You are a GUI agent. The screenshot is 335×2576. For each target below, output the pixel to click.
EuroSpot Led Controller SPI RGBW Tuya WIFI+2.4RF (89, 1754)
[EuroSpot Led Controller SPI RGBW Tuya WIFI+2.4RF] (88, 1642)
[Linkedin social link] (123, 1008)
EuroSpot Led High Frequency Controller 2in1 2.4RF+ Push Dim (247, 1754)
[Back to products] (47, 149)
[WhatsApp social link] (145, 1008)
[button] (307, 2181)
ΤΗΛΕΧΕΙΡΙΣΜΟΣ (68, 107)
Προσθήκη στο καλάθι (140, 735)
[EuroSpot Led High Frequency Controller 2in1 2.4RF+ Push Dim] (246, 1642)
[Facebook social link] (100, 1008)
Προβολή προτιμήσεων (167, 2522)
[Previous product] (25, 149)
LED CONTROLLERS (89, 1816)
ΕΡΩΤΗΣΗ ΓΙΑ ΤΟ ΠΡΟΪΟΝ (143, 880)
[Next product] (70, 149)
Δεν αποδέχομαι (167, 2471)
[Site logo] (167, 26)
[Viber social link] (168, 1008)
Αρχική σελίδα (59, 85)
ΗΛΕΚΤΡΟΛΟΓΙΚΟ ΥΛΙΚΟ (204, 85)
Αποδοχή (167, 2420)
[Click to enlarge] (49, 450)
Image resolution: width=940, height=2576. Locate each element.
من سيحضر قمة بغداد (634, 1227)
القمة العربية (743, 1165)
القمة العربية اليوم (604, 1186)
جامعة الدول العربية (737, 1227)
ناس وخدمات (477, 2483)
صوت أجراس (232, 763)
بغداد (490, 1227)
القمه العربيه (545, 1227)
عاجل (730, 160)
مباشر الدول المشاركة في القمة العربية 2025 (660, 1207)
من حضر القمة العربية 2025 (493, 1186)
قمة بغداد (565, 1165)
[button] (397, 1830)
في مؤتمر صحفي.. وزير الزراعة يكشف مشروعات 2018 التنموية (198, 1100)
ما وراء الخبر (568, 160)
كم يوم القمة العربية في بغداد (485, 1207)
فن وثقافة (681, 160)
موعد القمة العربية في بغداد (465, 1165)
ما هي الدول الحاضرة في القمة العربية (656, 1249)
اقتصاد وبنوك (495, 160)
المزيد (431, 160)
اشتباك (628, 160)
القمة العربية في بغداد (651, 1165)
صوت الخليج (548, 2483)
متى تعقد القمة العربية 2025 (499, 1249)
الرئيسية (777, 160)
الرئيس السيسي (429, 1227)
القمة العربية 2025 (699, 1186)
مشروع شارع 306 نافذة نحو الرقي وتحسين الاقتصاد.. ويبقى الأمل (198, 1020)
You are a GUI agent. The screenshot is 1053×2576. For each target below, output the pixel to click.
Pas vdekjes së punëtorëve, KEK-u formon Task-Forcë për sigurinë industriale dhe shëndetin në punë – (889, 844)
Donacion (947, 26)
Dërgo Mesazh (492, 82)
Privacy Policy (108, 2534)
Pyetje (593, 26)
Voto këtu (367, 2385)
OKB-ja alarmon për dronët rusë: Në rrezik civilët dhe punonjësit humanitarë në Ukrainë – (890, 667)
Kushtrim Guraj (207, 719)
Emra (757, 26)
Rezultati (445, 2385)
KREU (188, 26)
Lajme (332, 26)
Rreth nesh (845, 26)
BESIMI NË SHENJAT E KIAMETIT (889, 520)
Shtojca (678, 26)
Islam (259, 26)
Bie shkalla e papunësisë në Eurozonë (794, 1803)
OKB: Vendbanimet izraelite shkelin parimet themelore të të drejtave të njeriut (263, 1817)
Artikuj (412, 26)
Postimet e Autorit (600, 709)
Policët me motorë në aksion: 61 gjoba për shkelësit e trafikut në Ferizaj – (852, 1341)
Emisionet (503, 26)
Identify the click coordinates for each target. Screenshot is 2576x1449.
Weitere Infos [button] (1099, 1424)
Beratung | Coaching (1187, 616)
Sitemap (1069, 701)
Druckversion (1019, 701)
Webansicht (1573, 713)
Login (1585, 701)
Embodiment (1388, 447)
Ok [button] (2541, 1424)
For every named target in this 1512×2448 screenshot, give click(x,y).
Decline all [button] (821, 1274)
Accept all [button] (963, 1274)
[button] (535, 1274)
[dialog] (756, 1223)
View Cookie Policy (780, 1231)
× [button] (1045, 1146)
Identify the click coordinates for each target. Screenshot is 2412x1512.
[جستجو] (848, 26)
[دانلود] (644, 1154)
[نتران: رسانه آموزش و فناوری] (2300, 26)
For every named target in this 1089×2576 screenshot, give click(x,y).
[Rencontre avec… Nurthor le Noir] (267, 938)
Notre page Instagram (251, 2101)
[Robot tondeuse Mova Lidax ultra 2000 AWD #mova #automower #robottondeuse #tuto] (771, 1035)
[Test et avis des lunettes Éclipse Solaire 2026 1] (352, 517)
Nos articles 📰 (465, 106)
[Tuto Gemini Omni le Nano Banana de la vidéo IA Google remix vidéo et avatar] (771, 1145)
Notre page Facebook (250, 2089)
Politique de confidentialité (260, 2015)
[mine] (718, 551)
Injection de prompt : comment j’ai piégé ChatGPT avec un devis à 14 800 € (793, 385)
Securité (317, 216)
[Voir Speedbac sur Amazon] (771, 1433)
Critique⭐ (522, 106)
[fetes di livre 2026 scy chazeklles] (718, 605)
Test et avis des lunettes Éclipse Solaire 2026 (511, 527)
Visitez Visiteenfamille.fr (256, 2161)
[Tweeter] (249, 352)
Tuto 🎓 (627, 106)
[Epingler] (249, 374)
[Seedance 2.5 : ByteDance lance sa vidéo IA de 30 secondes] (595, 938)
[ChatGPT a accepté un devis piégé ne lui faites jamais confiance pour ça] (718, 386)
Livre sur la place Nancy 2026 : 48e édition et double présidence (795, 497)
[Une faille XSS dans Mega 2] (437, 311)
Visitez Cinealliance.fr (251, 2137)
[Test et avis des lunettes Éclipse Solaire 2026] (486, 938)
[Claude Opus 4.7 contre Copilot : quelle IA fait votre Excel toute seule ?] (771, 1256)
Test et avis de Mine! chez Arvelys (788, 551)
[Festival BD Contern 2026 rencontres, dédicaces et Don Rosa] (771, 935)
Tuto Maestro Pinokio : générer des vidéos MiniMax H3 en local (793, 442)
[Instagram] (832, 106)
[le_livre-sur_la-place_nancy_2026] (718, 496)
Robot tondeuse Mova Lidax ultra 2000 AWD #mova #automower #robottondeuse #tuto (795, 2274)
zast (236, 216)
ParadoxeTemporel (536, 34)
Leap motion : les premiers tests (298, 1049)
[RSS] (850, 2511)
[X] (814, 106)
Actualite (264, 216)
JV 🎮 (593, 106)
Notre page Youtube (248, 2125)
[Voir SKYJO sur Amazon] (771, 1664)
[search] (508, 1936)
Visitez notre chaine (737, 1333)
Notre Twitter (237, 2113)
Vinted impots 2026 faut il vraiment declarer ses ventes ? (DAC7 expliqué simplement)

Description of the task
Retrieve all lines from the data that contain the string "Visitez".

Response to this exercise
Visitez Visiteenfamille.fr (256, 2161)
Visitez Cinealliance.fr (251, 2137)
Visitez notre chaine (737, 1333)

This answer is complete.